In this note we set out whether this is genuinely atypical weather, what the consequences have been for water in Scotland (both in terms of supply and demand), before discussing what is currently known about the links between Scotland’s economy and water. We conclude with a discussion of what this recent period might mean for the Scottish economy in a future climate in which water characteristics seen over the last few weeks may be more regular occurrences.

This is part of a new project we’re working on with colleagues at Stanford University in the US looking at the role of technology in improving environmental measurement and the potential implications for our economy.

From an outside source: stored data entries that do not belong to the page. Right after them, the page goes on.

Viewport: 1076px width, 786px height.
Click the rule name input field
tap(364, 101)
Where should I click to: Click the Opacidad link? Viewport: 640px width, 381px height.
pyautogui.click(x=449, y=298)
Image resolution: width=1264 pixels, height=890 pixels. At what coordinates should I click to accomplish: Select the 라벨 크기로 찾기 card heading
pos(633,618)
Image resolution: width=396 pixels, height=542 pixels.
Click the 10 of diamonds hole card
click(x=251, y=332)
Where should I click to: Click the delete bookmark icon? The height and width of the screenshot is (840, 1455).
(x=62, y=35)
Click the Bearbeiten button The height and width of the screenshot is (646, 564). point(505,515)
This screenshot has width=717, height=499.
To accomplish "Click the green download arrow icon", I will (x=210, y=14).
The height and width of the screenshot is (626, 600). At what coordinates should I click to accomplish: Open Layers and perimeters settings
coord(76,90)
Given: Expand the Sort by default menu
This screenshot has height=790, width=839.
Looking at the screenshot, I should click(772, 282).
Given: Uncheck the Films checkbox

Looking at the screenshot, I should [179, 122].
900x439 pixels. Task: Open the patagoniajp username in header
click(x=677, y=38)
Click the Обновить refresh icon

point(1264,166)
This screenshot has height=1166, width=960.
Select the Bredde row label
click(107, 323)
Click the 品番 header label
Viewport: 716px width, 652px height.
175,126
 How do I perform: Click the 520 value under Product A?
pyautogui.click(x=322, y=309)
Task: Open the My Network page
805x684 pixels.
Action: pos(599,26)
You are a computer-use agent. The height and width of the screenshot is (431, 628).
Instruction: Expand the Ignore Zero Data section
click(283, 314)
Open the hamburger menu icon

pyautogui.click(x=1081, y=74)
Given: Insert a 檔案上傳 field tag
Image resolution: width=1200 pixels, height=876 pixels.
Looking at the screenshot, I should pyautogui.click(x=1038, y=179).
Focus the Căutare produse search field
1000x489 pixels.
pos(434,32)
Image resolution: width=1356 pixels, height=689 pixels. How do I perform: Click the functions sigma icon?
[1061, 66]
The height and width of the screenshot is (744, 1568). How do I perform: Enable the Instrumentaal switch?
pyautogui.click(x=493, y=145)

Some examples illustrate the global hot period seen recently: A major heatwave in Quebec has contributed to around 70 deaths during the summer, with thousands more being left without electricity as infrastructure overheats, while Japan has seen a rising death toll as a result of unprecedented heat. In Oman, the town of Quriyat recorded the record highest “low” temperature in a 24 hour period of 42.6°C, while parts of northern Siberia experienced temperatures around 32°C.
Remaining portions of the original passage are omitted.